Austin – The Texas Office of the Inspector General announced Monday that it has taken steps to exclude Planned Parenthood affiliates from the state’s Medicaid program, citing violations observed in recently released undercover videos.
An anti-abortion group began releasing videos in July that show undercover activists impersonating representatives of a tissue procurement company in order to meet with Planned Parenthood officials. The group alleges that Planned Parenthood is profiting from tissue donation reimbursements.
A video from inside a Houston abortion clinic was released in August.
The “violations” cited by the Inspector General include a suggestion in the video that doctors could use a different method to perform an abortion in order to preserve intact fetal tissue, and that Planned Parenthood created an unsanitary work environment for allowing access to the undercover group.
Planned Parenthood officials on both a state and national level have denied claims that they have broken the law or turned a profit from fetal tissue donation. The videos, they say, are heavily edited.
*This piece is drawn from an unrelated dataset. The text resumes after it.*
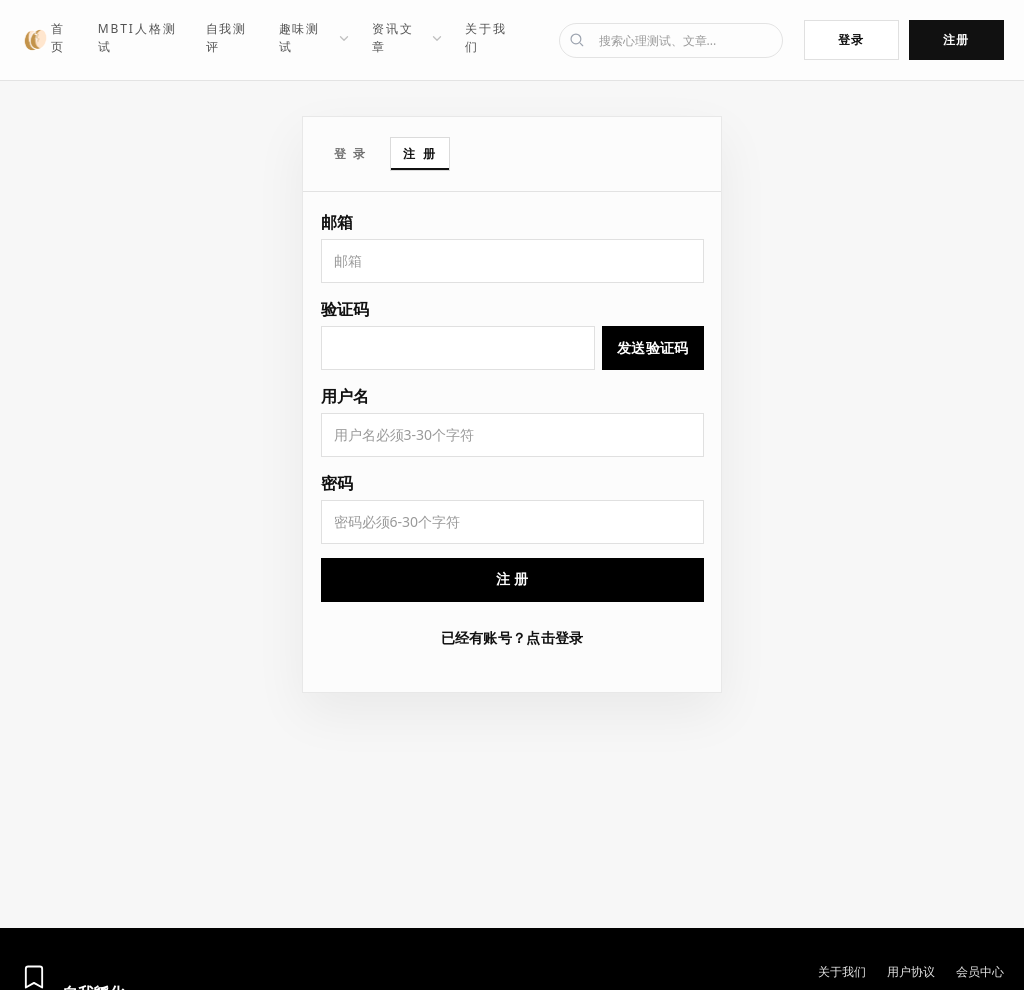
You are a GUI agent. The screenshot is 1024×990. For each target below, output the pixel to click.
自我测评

Gov. Greg Abbott praised the move as an “unyielding commitment to both protecting life and providing women’s health services.”
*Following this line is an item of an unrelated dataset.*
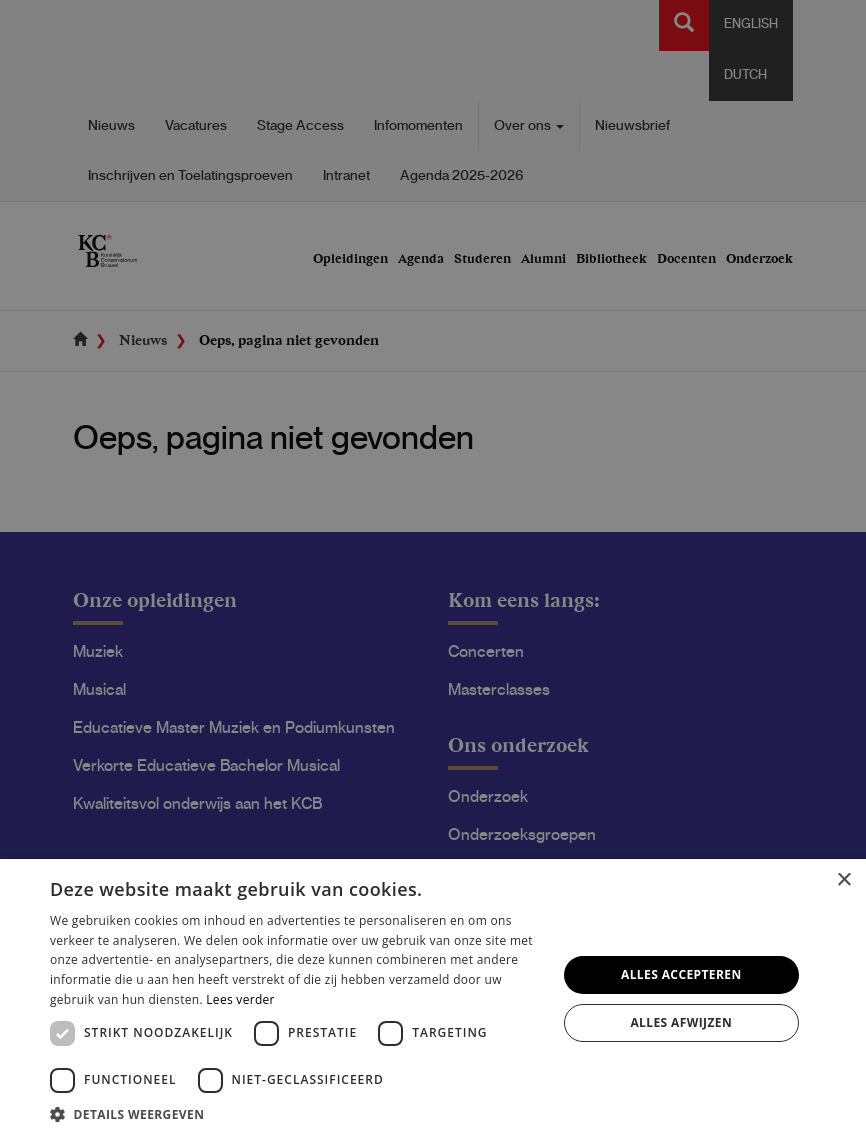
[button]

“Ending the Medicaid participation of Planned Parenthood affiliates in the State of Texas is another step in providing greater access to safe healthcare for women while protecting our most vulnerable – the unborn,” he said.
State leaders called for investigations of Planned Parenthood following the the videos’ release to be conducted by the office of the attorney general, Health and Human Services Commission and a state senate committee. So far, the results of those investigations have not been released.
Over the last three years, Texas has cut off Planned Parenthood from most state funding sources. Affiliates could, until now, receive Medicaid reimbursements for birth control, breast and cervical cancer screenings and treatment and prevention of HIV and STDs.
Planned Parenthood received $3 million for Medicaid reimbursements in fiscal year 2015, according to the Health and Human Services Commission.
National Planned Parenthood officials said the state’s move “should be a national scandal.”
“It is completely outrageous that Texas officials are using thoroughly discredited, fraudulent videos to cut women off from preventive health care,” said Dawn Laguens, executive vice president of Planned Parenthood Federation of America.
In 2013, state lawmakers removed Planned Parenthood and other family planning providers affiliated with abortion from the Medicaid Women’s Health Program, which provides birth control, cancer screenings and HIV and STD tests and treatment to low-income women. The move prompted the federal government withdraw funding for the program. Now Texas spends about $36 million per year on the fully state funded program.
This year, Planned Parenthood was removed from another state program that provided screening for breast and cervical cancer to low income women and connected them with treatment options.
A spokeswoman for Planned Parenthood Gulf Coast, the affiliate that operates family planning clinics in Houston and the surrounding area, said the move has “nothing to do with the well-being of the people of Texas.”
“Tens of thousands of women are already going without care after years of policies aimed at blocking access to care at Planned Parenthood,” spokeswoman Rochelle Tafolla said. “Now Texas politicians are using a thoroughly discredited, bogus attacks against Planned Parenthood as a shameful excuse to attack Texas women’s health yet again.”
Laguens vowed to fight the exclusion “with everything we’ve got.”
A federal district court in Louisiana Monday temporarily blocked similar attempts by officials in that state to terminate Planned Parenthood’s Medicaid contract.